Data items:
____________________

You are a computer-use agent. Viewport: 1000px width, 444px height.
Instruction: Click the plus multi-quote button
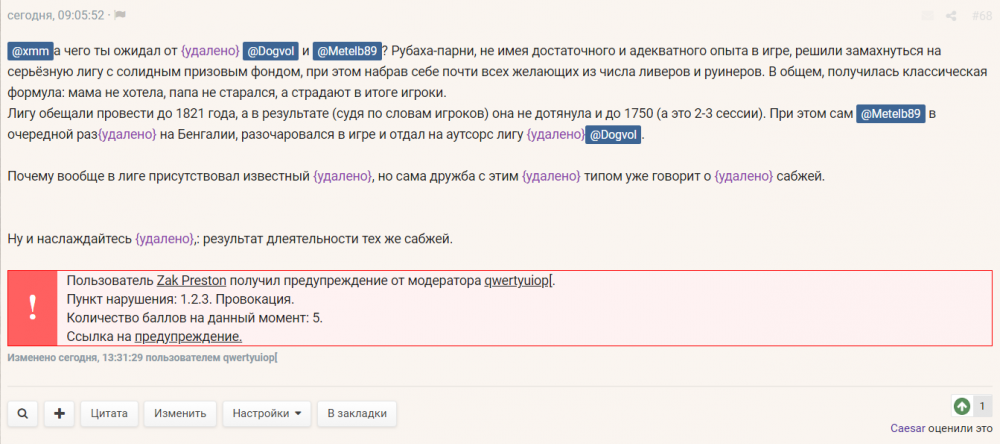click(59, 413)
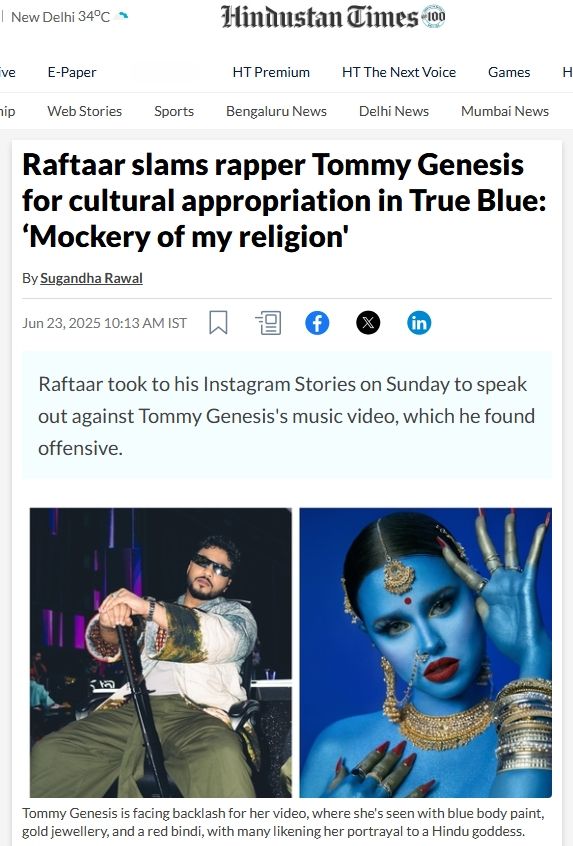
Task: Open Bengaluru News section
Action: (276, 111)
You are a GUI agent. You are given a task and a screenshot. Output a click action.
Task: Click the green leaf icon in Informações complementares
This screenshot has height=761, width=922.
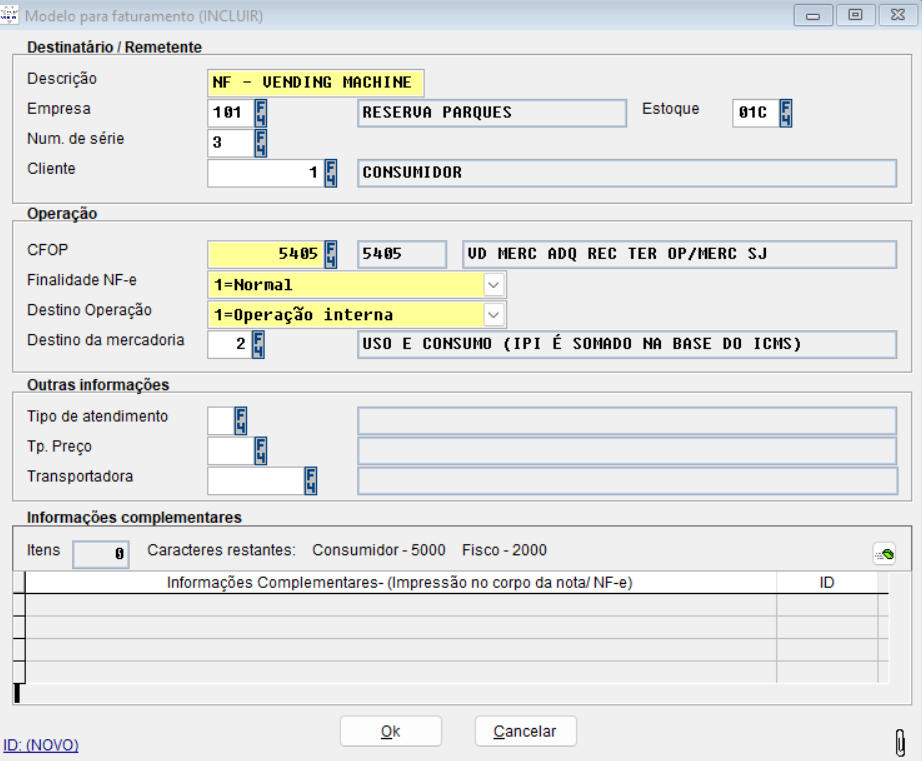(883, 553)
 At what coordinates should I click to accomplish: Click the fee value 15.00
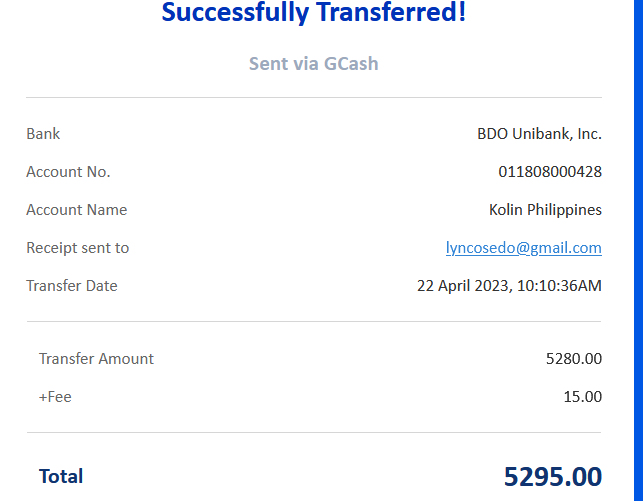point(583,397)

____________________

What this task involves — Copy out every one of the data item lines above word for word, leaving out the pictures.

Exercise output —
You are a computer-use agent. Viewport: 1000px width, 444px height.
Instruction: Click the plus multi-quote button
click(59, 413)
Task: Open Bengaluru News section
Action: (276, 111)
You are a GUI agent. You are given a task and a screenshot. Output a click action.
Task: Click the green leaf icon in Informações complementares
This screenshot has height=761, width=922.
(883, 553)
 At what coordinates should I click to accomplish: Click the fee value 15.00
point(583,397)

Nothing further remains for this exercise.